[PROVIDED RECORDS Boundary: Start]
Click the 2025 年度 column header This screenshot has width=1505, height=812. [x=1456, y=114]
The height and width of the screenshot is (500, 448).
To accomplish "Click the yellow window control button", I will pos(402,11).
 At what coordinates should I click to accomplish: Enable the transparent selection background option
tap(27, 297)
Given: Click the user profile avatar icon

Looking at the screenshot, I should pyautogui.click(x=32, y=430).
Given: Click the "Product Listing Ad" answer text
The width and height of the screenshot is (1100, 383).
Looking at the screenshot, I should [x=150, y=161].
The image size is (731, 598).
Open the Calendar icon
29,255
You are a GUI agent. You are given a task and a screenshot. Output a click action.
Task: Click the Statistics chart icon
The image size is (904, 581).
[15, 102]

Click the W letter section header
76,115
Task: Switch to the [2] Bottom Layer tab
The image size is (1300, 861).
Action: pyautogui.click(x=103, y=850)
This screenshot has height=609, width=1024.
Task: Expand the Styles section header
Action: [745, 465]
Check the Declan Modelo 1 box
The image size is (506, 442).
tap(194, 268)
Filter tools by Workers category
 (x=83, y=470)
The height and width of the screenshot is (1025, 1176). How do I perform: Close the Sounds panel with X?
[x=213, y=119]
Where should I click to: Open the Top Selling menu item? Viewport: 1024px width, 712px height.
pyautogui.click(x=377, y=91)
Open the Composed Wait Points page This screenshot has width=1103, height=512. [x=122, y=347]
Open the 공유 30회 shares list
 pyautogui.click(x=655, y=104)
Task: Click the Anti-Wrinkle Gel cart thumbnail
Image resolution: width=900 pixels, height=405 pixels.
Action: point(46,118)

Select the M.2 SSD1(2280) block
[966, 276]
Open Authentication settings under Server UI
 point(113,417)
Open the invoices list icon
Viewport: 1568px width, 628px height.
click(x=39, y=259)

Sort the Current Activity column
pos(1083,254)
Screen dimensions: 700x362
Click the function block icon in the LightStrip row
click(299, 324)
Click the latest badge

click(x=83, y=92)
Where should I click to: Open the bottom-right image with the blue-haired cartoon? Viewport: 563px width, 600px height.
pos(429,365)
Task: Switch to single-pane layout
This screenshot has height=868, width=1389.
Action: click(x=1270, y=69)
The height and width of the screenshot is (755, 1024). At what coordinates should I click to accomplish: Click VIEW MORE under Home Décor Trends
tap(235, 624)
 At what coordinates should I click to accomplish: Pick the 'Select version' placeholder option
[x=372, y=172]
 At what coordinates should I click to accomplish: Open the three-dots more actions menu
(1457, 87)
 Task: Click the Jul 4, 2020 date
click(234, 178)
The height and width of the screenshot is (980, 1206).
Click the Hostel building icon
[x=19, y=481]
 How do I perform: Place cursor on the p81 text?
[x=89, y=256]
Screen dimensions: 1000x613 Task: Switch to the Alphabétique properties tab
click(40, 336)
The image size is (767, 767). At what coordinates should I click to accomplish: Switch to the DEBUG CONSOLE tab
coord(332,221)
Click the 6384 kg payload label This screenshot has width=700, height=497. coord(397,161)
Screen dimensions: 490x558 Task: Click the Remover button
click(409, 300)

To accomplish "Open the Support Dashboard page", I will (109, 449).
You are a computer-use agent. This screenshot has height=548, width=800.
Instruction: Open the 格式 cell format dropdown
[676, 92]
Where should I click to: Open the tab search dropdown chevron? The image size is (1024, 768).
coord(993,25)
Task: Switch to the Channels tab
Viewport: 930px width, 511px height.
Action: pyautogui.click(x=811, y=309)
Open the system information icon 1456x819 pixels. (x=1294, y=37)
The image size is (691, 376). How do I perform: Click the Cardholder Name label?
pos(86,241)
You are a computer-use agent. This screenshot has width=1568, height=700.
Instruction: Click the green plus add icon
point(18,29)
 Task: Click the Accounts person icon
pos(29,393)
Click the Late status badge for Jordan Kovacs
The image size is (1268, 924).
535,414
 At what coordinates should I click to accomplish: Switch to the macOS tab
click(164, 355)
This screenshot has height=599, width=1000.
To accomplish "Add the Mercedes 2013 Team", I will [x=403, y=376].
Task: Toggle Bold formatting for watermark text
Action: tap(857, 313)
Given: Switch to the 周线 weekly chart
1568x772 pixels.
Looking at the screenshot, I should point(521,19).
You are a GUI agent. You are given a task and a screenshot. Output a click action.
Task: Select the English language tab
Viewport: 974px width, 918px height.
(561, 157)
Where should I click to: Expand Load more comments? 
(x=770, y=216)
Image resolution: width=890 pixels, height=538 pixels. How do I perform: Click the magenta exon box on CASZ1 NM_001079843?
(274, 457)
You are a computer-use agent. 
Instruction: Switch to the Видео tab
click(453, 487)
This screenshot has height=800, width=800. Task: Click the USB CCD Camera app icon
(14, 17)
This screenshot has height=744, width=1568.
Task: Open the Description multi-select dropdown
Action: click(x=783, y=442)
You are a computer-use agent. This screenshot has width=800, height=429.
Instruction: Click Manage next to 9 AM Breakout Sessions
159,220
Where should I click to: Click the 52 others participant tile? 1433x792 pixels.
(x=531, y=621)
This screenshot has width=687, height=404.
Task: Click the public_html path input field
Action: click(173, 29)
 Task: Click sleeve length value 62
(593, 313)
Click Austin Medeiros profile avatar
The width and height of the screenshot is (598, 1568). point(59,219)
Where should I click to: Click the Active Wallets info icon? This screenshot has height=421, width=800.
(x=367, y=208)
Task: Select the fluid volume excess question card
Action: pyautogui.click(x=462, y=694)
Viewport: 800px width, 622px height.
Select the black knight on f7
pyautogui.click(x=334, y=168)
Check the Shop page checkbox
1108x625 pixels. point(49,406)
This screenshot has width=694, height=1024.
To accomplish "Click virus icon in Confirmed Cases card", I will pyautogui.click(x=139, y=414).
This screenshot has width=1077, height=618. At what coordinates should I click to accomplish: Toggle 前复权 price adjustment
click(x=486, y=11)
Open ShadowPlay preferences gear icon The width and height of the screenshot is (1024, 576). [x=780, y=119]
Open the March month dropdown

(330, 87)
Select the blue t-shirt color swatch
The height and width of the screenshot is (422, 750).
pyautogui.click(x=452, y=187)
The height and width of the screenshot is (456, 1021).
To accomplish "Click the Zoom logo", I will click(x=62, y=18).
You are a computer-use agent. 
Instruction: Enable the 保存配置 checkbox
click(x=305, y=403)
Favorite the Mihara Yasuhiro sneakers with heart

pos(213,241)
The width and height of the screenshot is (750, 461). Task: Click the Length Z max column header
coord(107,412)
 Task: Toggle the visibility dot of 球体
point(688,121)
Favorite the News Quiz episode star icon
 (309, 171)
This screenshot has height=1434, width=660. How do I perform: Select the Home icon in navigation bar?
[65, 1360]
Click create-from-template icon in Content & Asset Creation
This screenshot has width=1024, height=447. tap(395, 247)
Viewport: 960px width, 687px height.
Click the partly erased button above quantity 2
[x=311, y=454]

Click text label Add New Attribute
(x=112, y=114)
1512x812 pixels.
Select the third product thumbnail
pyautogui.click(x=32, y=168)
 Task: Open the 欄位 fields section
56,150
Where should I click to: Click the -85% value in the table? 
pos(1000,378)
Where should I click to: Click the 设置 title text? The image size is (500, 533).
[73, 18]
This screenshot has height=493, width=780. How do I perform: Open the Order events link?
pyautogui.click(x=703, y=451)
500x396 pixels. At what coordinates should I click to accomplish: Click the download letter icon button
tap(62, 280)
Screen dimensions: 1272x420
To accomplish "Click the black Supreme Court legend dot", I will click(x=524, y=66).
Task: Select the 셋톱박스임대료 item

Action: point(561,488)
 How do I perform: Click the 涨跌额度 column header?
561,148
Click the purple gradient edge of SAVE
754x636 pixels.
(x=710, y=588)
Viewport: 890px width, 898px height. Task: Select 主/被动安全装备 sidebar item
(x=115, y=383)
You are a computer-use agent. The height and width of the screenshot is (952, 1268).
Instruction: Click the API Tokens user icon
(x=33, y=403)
[PROVIDED RECORDS Boundary: End]
→ **ACTION ITEM**
Repeat the line containing "How do I perform: Click the 涨跌额度" and all subsequent lines through the final line of the data, exactly and with no others.

→ **OUTPUT FOR THIS EXERCISE**
 How do I perform: Click the 涨跌额度 column header?
561,148
Click the purple gradient edge of SAVE
754x636 pixels.
(x=710, y=588)
Viewport: 890px width, 898px height. Task: Select 主/被动安全装备 sidebar item
(x=115, y=383)
You are a computer-use agent. The height and width of the screenshot is (952, 1268).
Instruction: Click the API Tokens user icon
(x=33, y=403)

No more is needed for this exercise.